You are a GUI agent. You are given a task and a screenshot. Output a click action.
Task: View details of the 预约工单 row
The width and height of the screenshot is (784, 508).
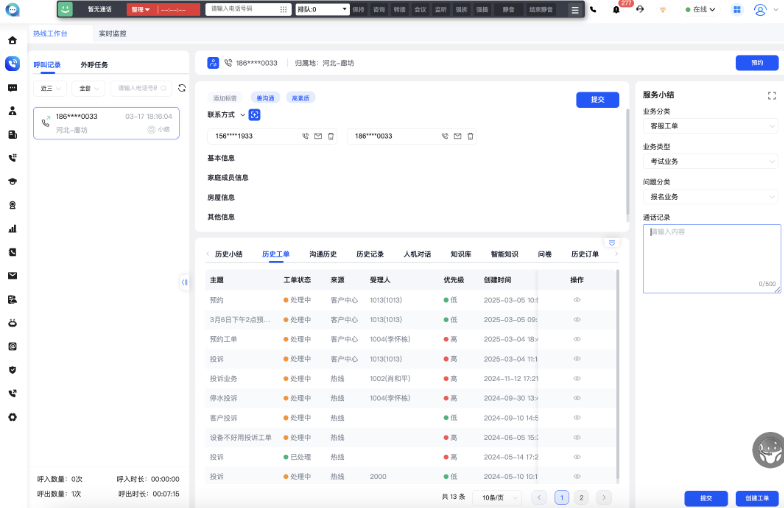[577, 339]

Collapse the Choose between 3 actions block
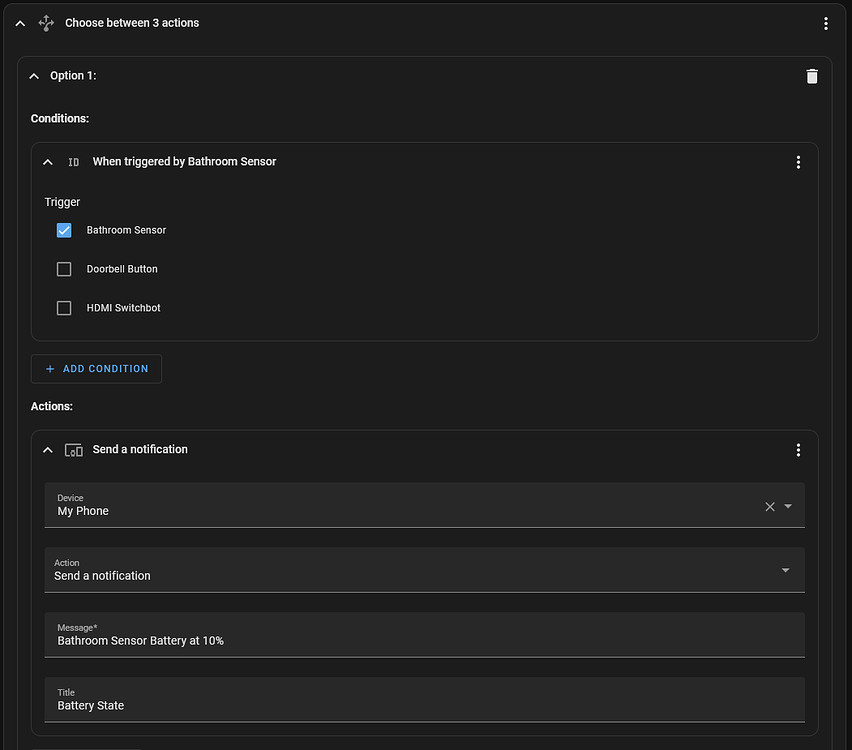click(x=20, y=23)
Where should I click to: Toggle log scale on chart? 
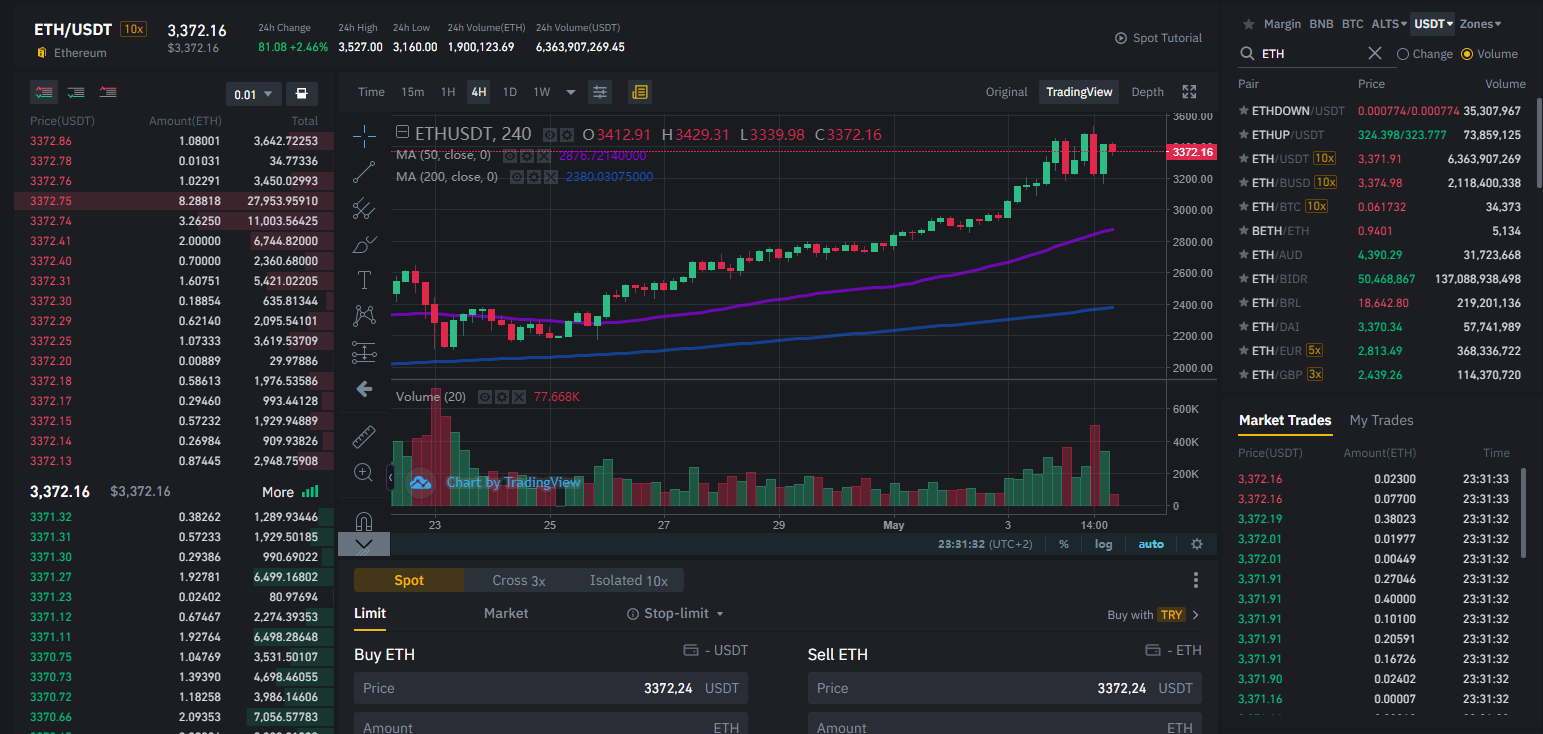[1103, 544]
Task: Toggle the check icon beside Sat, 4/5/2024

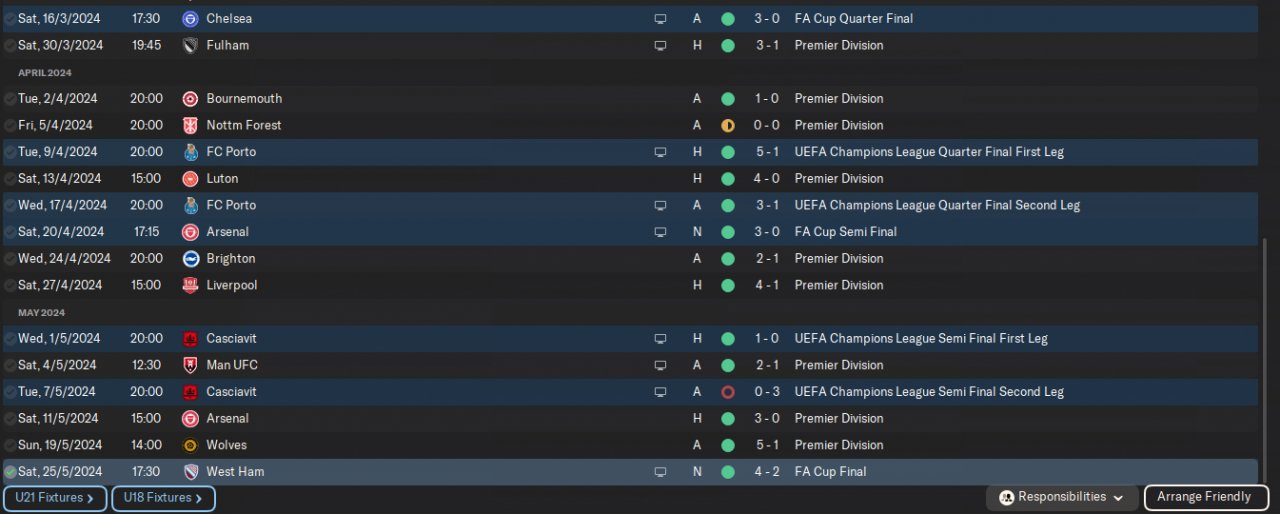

******************************

TASK ITEM: Output the complete listing exactly. Pictures stay out.

WRITTEN SOLUTION:
You are a GUI agent. You are given a task and a screenshot. Output a click action.
Task: View details of the 预约工单 row
The width and height of the screenshot is (784, 508).
[577, 339]

Collapse the Choose between 3 actions block
click(x=20, y=23)
Where should I click to: Toggle log scale on chart? 
[1103, 544]
Task: Toggle the check icon beside Sat, 4/5/2024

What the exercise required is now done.